**Task prompt:**
Retype every line of the records exactly.

##### Information supplied

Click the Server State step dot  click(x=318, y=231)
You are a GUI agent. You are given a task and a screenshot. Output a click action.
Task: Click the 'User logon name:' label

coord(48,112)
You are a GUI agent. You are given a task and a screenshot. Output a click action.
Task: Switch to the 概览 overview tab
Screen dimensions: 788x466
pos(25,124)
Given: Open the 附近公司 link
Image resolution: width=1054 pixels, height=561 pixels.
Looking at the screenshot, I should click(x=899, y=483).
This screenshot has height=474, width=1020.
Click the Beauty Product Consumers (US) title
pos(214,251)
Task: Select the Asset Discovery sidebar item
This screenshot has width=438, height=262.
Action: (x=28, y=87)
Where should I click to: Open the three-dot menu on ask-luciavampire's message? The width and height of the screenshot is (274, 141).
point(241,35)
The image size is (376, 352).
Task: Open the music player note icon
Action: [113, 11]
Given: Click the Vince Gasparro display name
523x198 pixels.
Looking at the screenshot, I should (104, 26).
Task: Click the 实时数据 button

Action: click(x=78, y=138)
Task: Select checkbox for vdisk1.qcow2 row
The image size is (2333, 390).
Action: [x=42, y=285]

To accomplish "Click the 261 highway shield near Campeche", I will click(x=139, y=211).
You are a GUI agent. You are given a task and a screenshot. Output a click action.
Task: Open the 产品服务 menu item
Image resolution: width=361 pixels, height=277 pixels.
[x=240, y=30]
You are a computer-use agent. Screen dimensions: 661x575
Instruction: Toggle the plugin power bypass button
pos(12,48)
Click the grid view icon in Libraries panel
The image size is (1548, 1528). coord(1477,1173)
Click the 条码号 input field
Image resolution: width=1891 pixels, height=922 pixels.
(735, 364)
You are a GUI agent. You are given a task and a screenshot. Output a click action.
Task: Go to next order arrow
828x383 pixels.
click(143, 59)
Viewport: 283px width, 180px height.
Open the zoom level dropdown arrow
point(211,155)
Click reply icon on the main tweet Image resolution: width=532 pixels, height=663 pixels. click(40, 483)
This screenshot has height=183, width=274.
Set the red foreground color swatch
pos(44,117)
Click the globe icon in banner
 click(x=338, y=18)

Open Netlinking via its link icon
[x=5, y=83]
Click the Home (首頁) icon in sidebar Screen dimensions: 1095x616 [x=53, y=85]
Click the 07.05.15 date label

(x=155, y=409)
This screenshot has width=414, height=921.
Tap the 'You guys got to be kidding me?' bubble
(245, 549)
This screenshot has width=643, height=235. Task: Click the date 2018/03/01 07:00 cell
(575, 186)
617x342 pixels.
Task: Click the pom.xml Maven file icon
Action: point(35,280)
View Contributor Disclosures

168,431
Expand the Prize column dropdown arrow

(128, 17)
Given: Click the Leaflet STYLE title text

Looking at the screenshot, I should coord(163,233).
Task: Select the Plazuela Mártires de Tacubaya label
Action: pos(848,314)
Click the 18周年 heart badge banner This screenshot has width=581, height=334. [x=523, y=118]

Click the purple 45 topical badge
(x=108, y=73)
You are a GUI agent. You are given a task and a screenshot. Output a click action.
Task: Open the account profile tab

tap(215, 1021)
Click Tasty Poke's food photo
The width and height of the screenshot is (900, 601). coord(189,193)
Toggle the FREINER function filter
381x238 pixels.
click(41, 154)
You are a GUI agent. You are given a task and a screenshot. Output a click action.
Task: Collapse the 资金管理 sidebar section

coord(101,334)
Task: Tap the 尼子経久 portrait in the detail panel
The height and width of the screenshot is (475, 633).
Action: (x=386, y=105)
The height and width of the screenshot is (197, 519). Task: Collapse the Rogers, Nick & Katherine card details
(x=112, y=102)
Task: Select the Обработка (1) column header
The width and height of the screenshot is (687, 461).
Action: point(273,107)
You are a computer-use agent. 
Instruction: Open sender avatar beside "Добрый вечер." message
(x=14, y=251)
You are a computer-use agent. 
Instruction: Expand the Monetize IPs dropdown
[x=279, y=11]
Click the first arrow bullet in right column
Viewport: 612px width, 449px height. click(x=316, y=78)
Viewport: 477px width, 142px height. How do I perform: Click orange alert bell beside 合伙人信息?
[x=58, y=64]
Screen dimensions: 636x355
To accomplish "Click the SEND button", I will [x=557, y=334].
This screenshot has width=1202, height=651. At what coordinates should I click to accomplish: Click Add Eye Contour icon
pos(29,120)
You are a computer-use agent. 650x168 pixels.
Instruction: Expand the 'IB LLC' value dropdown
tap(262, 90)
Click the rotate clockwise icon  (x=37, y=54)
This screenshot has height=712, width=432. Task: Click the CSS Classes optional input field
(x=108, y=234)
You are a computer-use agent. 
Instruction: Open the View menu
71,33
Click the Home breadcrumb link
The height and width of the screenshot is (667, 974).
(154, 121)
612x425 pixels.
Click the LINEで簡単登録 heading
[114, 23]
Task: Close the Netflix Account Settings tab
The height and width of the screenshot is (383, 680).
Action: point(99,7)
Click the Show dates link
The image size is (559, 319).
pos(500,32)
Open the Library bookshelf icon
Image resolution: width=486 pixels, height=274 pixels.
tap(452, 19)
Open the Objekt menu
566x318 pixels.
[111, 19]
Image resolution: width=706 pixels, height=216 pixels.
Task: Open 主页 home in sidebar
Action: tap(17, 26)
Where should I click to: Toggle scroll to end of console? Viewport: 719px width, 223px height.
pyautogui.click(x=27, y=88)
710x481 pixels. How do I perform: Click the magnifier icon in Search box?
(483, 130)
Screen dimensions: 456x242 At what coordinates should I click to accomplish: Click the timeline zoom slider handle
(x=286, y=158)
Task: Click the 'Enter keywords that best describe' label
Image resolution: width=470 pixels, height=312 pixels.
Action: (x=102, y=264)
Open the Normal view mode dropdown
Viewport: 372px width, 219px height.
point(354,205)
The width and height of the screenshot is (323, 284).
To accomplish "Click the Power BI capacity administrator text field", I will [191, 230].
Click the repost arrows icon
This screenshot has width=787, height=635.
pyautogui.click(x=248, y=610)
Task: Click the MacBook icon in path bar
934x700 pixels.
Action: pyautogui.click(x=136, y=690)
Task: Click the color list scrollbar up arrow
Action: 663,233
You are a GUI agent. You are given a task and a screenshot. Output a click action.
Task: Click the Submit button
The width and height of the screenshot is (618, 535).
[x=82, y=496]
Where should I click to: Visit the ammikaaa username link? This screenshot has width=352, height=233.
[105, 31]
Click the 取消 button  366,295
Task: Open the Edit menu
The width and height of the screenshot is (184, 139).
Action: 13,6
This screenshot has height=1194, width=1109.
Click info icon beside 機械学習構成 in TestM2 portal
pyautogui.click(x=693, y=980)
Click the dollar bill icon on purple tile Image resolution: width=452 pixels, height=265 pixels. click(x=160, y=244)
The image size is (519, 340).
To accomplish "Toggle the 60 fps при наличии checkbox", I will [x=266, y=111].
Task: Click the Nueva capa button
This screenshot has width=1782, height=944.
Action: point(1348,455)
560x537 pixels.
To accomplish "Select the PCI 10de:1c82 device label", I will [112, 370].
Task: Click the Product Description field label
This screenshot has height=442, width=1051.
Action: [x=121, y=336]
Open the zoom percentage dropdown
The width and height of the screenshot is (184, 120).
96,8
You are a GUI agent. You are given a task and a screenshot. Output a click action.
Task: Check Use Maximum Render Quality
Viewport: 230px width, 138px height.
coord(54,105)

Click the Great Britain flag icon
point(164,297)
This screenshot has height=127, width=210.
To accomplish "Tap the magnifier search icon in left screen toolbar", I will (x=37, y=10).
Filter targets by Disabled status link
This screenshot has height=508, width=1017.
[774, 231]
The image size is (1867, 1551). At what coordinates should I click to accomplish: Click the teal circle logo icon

##########

**Answer section:**
Click the Server State step dot  click(x=318, y=231)
You are a GUI agent. You are given a task and a screenshot. Output a click action.
Task: Click the 'User logon name:' label

coord(48,112)
You are a GUI agent. You are given a task and a screenshot. Output a click action.
Task: Switch to the 概览 overview tab
Screen dimensions: 788x466
pos(25,124)
Given: Open the 附近公司 link
Image resolution: width=1054 pixels, height=561 pixels.
Looking at the screenshot, I should click(x=899, y=483).
This screenshot has height=474, width=1020.
Click the Beauty Product Consumers (US) title
pos(214,251)
Task: Select the Asset Discovery sidebar item
This screenshot has width=438, height=262.
Action: (x=28, y=87)
Where should I click to: Open the three-dot menu on ask-luciavampire's message? The width and height of the screenshot is (274, 141).
point(241,35)
The image size is (376, 352).
Task: Open the music player note icon
Action: [113, 11]
Given: Click the Vince Gasparro display name
523x198 pixels.
Looking at the screenshot, I should (104, 26).
Task: Click the 实时数据 button

Action: click(x=78, y=138)
Task: Select checkbox for vdisk1.qcow2 row
The image size is (2333, 390).
Action: [x=42, y=285]

To accomplish "Click the 261 highway shield near Campeche", I will click(x=139, y=211).
You are a GUI agent. You are given a task and a screenshot. Output a click action.
Task: Open the 产品服务 menu item
Image resolution: width=361 pixels, height=277 pixels.
[x=240, y=30]
You are a computer-use agent. Screen dimensions: 661x575
Instruction: Toggle the plugin power bypass button
pos(12,48)
Click the grid view icon in Libraries panel
The image size is (1548, 1528). coord(1477,1173)
Click the 条码号 input field
Image resolution: width=1891 pixels, height=922 pixels.
(735, 364)
You are a GUI agent. You are given a task and a screenshot. Output a click action.
Task: Go to next order arrow
828x383 pixels.
click(143, 59)
Viewport: 283px width, 180px height.
Open the zoom level dropdown arrow
point(211,155)
Click reply icon on the main tweet Image resolution: width=532 pixels, height=663 pixels. click(40, 483)
This screenshot has height=183, width=274.
Set the red foreground color swatch
pos(44,117)
Click the globe icon in banner
 click(x=338, y=18)

Open Netlinking via its link icon
[x=5, y=83]
Click the Home (首頁) icon in sidebar Screen dimensions: 1095x616 [x=53, y=85]
Click the 07.05.15 date label

(x=155, y=409)
This screenshot has width=414, height=921.
Tap the 'You guys got to be kidding me?' bubble
(245, 549)
This screenshot has width=643, height=235. Task: Click the date 2018/03/01 07:00 cell
(575, 186)
617x342 pixels.
Task: Click the pom.xml Maven file icon
Action: point(35,280)
View Contributor Disclosures

168,431
Expand the Prize column dropdown arrow

(128, 17)
Given: Click the Leaflet STYLE title text

Looking at the screenshot, I should coord(163,233).
Task: Select the Plazuela Mártires de Tacubaya label
Action: pos(848,314)
Click the 18周年 heart badge banner This screenshot has width=581, height=334. [x=523, y=118]

Click the purple 45 topical badge
(x=108, y=73)
You are a GUI agent. You are given a task and a screenshot. Output a click action.
Task: Open the account profile tab

tap(215, 1021)
Click Tasty Poke's food photo
The width and height of the screenshot is (900, 601). coord(189,193)
Toggle the FREINER function filter
381x238 pixels.
click(41, 154)
You are a GUI agent. You are given a task and a screenshot. Output a click action.
Task: Collapse the 资金管理 sidebar section

coord(101,334)
Task: Tap the 尼子経久 portrait in the detail panel
The height and width of the screenshot is (475, 633).
Action: (x=386, y=105)
The height and width of the screenshot is (197, 519). Task: Collapse the Rogers, Nick & Katherine card details
(x=112, y=102)
Task: Select the Обработка (1) column header
The width and height of the screenshot is (687, 461).
Action: point(273,107)
You are a computer-use agent. 
Instruction: Open sender avatar beside "Добрый вечер." message
(x=14, y=251)
You are a computer-use agent. 
Instruction: Expand the Monetize IPs dropdown
[x=279, y=11]
Click the first arrow bullet in right column
Viewport: 612px width, 449px height. click(x=316, y=78)
Viewport: 477px width, 142px height. How do I perform: Click orange alert bell beside 合伙人信息?
[x=58, y=64]
Screen dimensions: 636x355
To accomplish "Click the SEND button", I will [x=557, y=334].
This screenshot has width=1202, height=651. At what coordinates should I click to accomplish: Click Add Eye Contour icon
pos(29,120)
You are a computer-use agent. 650x168 pixels.
Instruction: Expand the 'IB LLC' value dropdown
tap(262, 90)
Click the rotate clockwise icon  (x=37, y=54)
This screenshot has height=712, width=432. Task: Click the CSS Classes optional input field
(x=108, y=234)
You are a computer-use agent. 
Instruction: Open the View menu
71,33
Click the Home breadcrumb link
The height and width of the screenshot is (667, 974).
(154, 121)
612x425 pixels.
Click the LINEで簡単登録 heading
[114, 23]
Task: Close the Netflix Account Settings tab
The height and width of the screenshot is (383, 680).
Action: point(99,7)
Click the Show dates link
The image size is (559, 319).
pos(500,32)
Open the Library bookshelf icon
Image resolution: width=486 pixels, height=274 pixels.
tap(452, 19)
Open the Objekt menu
566x318 pixels.
[111, 19]
Image resolution: width=706 pixels, height=216 pixels.
Task: Open 主页 home in sidebar
Action: tap(17, 26)
Where should I click to: Toggle scroll to end of console? Viewport: 719px width, 223px height.
pyautogui.click(x=27, y=88)
710x481 pixels. How do I perform: Click the magnifier icon in Search box?
(483, 130)
Screen dimensions: 456x242 At what coordinates should I click to accomplish: Click the timeline zoom slider handle
(x=286, y=158)
Task: Click the 'Enter keywords that best describe' label
Image resolution: width=470 pixels, height=312 pixels.
Action: (x=102, y=264)
Open the Normal view mode dropdown
Viewport: 372px width, 219px height.
point(354,205)
The width and height of the screenshot is (323, 284).
To accomplish "Click the Power BI capacity administrator text field", I will [191, 230].
Click the repost arrows icon
This screenshot has width=787, height=635.
pyautogui.click(x=248, y=610)
Task: Click the MacBook icon in path bar
934x700 pixels.
Action: pyautogui.click(x=136, y=690)
Task: Click the color list scrollbar up arrow
Action: 663,233
You are a GUI agent. You are given a task and a screenshot. Output a click action.
Task: Click the Submit button
The width and height of the screenshot is (618, 535).
[x=82, y=496]
Where should I click to: Visit the ammikaaa username link? This screenshot has width=352, height=233.
[105, 31]
Click the 取消 button  366,295
Task: Open the Edit menu
The width and height of the screenshot is (184, 139).
Action: 13,6
This screenshot has height=1194, width=1109.
Click info icon beside 機械学習構成 in TestM2 portal
pyautogui.click(x=693, y=980)
Click the dollar bill icon on purple tile Image resolution: width=452 pixels, height=265 pixels. click(x=160, y=244)
The image size is (519, 340).
To accomplish "Toggle the 60 fps при наличии checkbox", I will [x=266, y=111].
Task: Click the Nueva capa button
This screenshot has width=1782, height=944.
Action: point(1348,455)
560x537 pixels.
To accomplish "Select the PCI 10de:1c82 device label", I will [112, 370].
Task: Click the Product Description field label
This screenshot has height=442, width=1051.
Action: [x=121, y=336]
Open the zoom percentage dropdown
The width and height of the screenshot is (184, 120).
96,8
You are a GUI agent. You are given a task and a screenshot. Output a click action.
Task: Check Use Maximum Render Quality
Viewport: 230px width, 138px height.
coord(54,105)

Click the Great Britain flag icon
point(164,297)
This screenshot has height=127, width=210.
To accomplish "Tap the magnifier search icon in left screen toolbar", I will (x=37, y=10).
Filter targets by Disabled status link
This screenshot has height=508, width=1017.
[774, 231]
The image size is (1867, 1551). At what coordinates should I click to accomplish: Click the teal circle logo icon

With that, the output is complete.